GIVEN EXERCISE: Can you write out the data again, starting with the line containing "Uncheck the LAX airport option" and going on through the end of the data, keeping the text of every line and shifting each coordinate in the answers by -62? Leave the pictures out.

EXERCISE DATA:
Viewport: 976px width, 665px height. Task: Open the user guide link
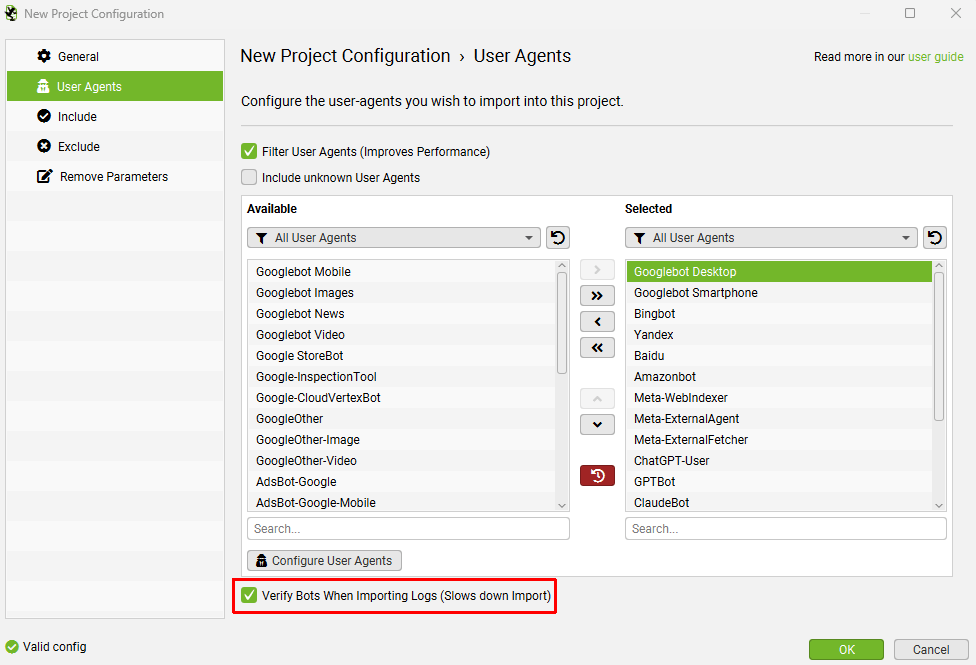coord(935,57)
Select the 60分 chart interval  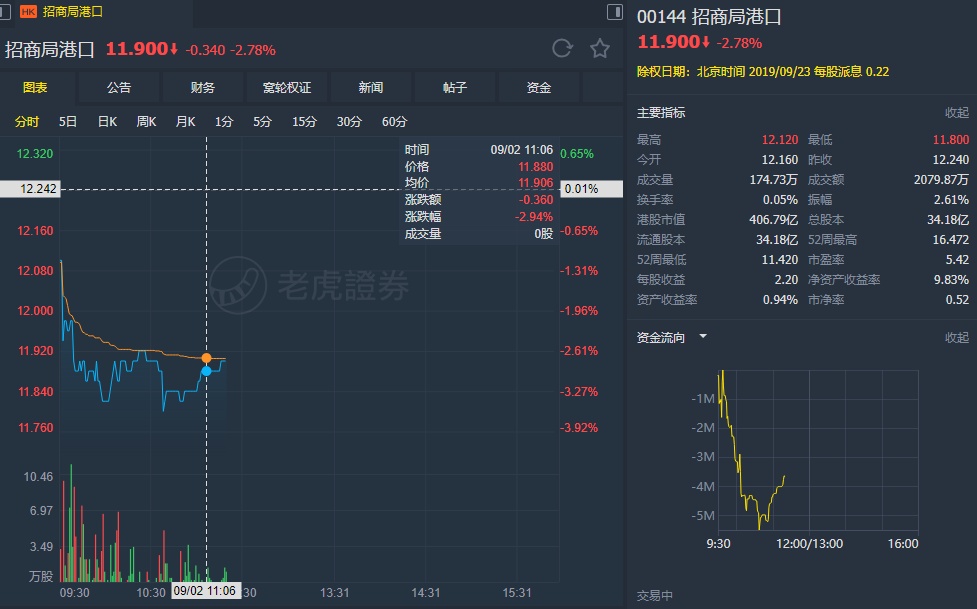click(394, 122)
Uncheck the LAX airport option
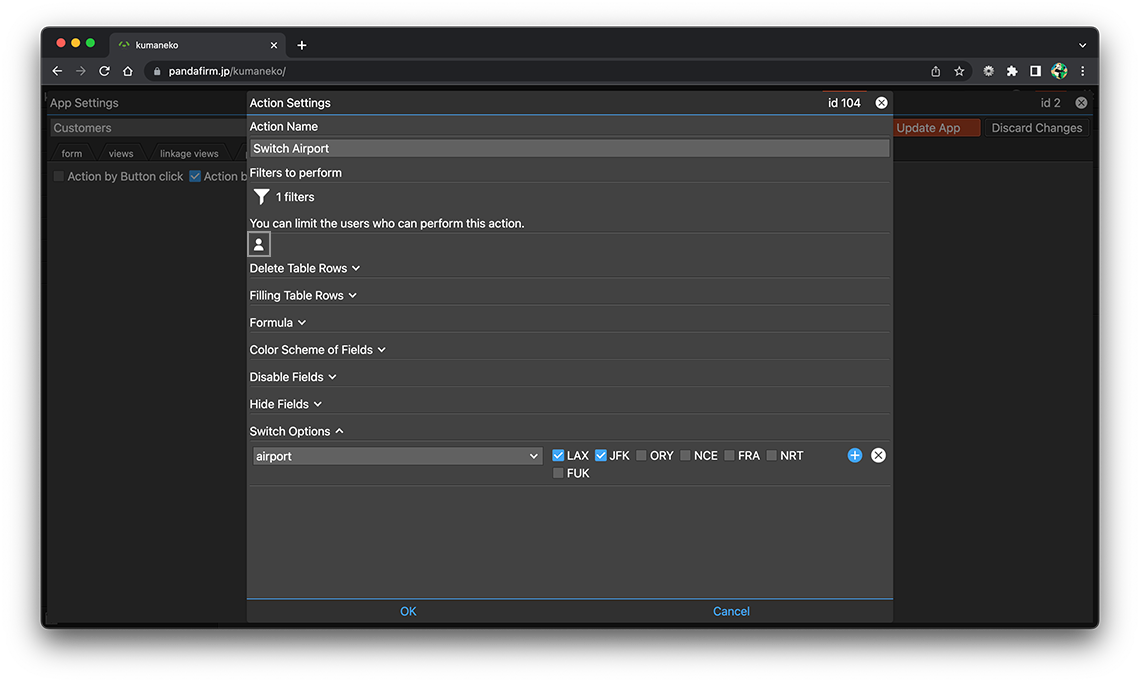 pyautogui.click(x=559, y=456)
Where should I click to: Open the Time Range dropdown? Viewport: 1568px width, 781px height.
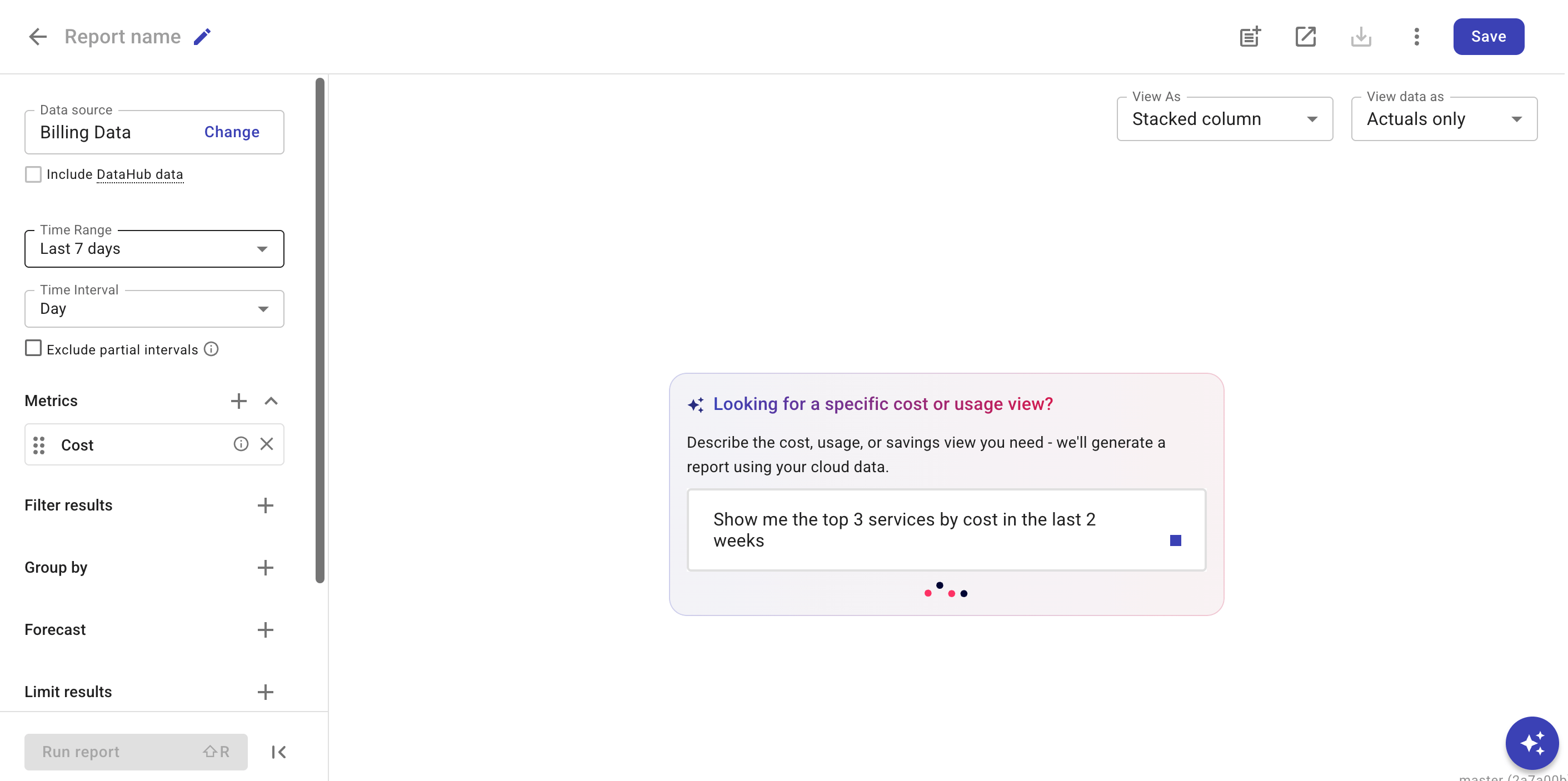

ANSWER TO THIS TASK:
Uncheck the LAX airport option
 pyautogui.click(x=497, y=394)
Where should I click to: Open the Time Range dropdown? Viewport: 1568px width, 781px height.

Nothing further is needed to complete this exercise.